◆ Exercícios
**a.** Responda com base no texto base:
(i) Que tipo de livro Felippe D'Oliveira produziu?
(ii) Segundo Felippe D'Oliveira, de que é o momento brasileiro?
(iii) De que lado vinha o ruído que acordou alguns espectadores?
**b.** Reescreva o trecho do texto base que começa em "Felippe D’Oliveira é" e termina em "em nosso país.", trocando "livro" por "volume".
**c.** Liste todos os adjetivos que o texto base usa para qualificar o lirismo do livro de versos.

═════ Texto base ═════

Felippe D’Oliveira é
um deles. Produziu um livro de
versos, de suave, claro e delicado
lirismo, que deu grande projeção ao
seu nome em plena mocidade. Como
esse livro, poderia produzir muitos
outros. Mas preferiu formar entre os
que sinceramente se batem pela
renovação estética em nosso país.
Vamos ouvi-lo. |
O DESPERTAR DA
INTELIGÊNCIA BRASILEIRA |
À pergunta sobre a
existência real, coordenada,
positiva do movimento, respondeu
prontamente Felippe D’Oliveira:
— O momento
brasileiro é, em verdade, de
flagrante renovação estética. Não se
pode esconder que há na atitude do
pensamento um ar atônito, ar de
espanto, ou um ar arejado, saudável,
de evasão,
A posição anterior de
nossa mentalidade, em face da vida
contemporânea era a de uma
assistência desatenta em metade e em
metade amodorrada ante um espetáculo
repetido. De repente, alguns
espectadores dessa segunda metade,
acordaram a um ruído insólito vindo
de fora, de não se sabe onde, mas,
certamente, do lado oposto ao palco…
Houve quem se deixasse ficar
dormindo. Houve a maioria que achou
uma grande maçada esse barulho sem
modos a perturbar a função. E houve
os outros, os que quiseram saber que
onda era essa a escorrer rumores e
claridades tais no langor fofo da
sesta: foram os que vieram para fora
do silêncio oblongo, onde o cochilo
pachola continuou, normal como um
folhetim.

═════ Amostra dos dados ═════

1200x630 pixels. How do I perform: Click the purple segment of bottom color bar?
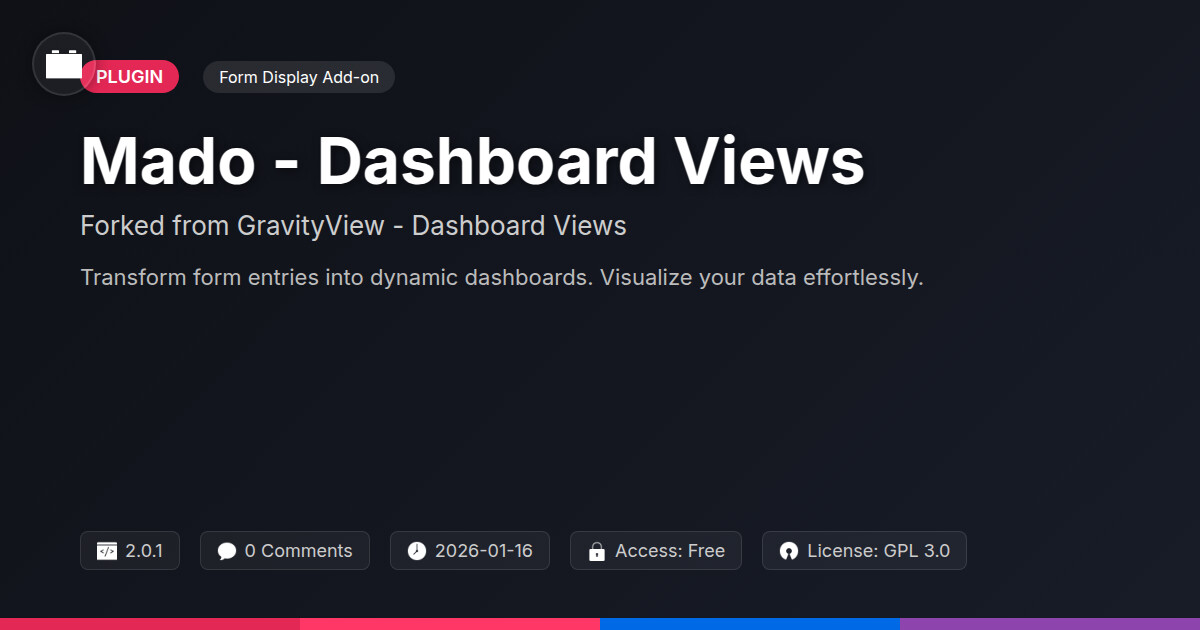1050,623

═════

◆ Soluções por tarefa
**a.**
(i) Um livro de versos.
(ii) De flagrante renovação estética.
(iii) Do lado oposto ao palco.

**b.**
Felippe D’Oliveira é
um deles. Produziu um volume de
versos, de suave, claro e delicado
lirismo, que deu grande projeção ao
seu nome em plena mocidade. Como
esse volume, poderia produzir muitos
outros. Mas preferiu formar entre os
que sinceramente se batem pela
renovação estética em nosso país.

**c.** suave, claro, delicado